Bosna'yı ilk ziyaretim mart ayında idi, yani tam bir yıl evvel bu zamanlar... O kadar üşümüştüm ki, bir sonraki gelişimde dolap raflarımın en gerisinde yıllardır öylece bekleyen tüm kazaklarımı, atkılarımı valize doldurup getirmeye karar vermiştim. Dışarıda çok üşüdüğüm gibi, evde de İstanbul'daki evimde ısındığım kadar ısınamamıştım.
Ancak aralık ayından bu yana hala soğuktan titremediğimi göz önüne alırsak, Bosna'da kışın hiç de koktuğum gibi olmadığını söyleyebilirim. Yüzüme yüzüme esen bir soğukla veya ayazla karşılaşmadım, üstelik hemen her gün de 20 dakikalık yürüyüşümü yaptım.

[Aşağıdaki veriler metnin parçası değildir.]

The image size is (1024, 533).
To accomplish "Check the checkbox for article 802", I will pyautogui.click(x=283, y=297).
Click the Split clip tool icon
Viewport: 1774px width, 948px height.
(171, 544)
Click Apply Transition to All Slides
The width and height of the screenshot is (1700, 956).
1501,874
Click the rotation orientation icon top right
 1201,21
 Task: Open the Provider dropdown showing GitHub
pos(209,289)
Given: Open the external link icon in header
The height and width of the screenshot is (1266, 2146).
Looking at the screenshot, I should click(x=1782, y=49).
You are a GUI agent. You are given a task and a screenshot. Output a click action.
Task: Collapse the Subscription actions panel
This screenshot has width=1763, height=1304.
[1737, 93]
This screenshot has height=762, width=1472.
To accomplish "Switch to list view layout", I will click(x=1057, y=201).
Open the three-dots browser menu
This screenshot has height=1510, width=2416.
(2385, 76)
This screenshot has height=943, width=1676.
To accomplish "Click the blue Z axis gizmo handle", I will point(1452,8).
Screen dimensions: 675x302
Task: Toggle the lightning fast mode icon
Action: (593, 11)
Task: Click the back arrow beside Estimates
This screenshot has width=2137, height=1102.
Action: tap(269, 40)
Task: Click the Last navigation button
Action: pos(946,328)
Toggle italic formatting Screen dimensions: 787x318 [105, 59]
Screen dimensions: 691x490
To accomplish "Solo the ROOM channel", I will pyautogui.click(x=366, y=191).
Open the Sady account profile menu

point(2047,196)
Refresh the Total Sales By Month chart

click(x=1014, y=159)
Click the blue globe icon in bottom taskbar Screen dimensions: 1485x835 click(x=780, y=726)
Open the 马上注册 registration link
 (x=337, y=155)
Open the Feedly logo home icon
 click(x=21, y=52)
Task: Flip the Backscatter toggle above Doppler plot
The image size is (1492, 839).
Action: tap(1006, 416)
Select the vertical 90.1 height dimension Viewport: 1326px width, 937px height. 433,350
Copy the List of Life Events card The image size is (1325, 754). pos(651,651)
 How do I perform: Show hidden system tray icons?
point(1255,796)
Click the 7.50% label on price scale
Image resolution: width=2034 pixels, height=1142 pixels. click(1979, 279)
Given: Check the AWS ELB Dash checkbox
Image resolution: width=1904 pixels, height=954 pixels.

Belki bünyem alıştı belki de bu kış çok yumuşak geçti.

Bosna, kar sporlarını sevenler için harika bir ülke. Nitekim çoğu aile de bizim gibi haftasonlarını biraz temiz hava almak biraz da spor yapmak için dağlarda geçiriyor. Kayak dersleri almak ve işi profesyonelce yapmak da mümkün. Lakin, yazmadan geçemeyeceğim bir husus var: Müslüman nüfusun fazla olduğu bir ülkede, tüm bu kayak merkezlerinde otel, restoran, cafe ve akla gelebilecek her tür hizmet varken bir ufacık mescid yapılmamış. Her gittiğimde, biraz da gelenleri ve görevlileri huzursuz etmek maksadıyla cevabını bile bile mescidin "nerede" olduğunu soruyorum. Merkezlere pek de yakın olmayan camilerde namaz kılarak kendimizce sorunu çözsek de, bu konuyu kafaya takıyor ve bulduğum her ortamda dile getiriyorum.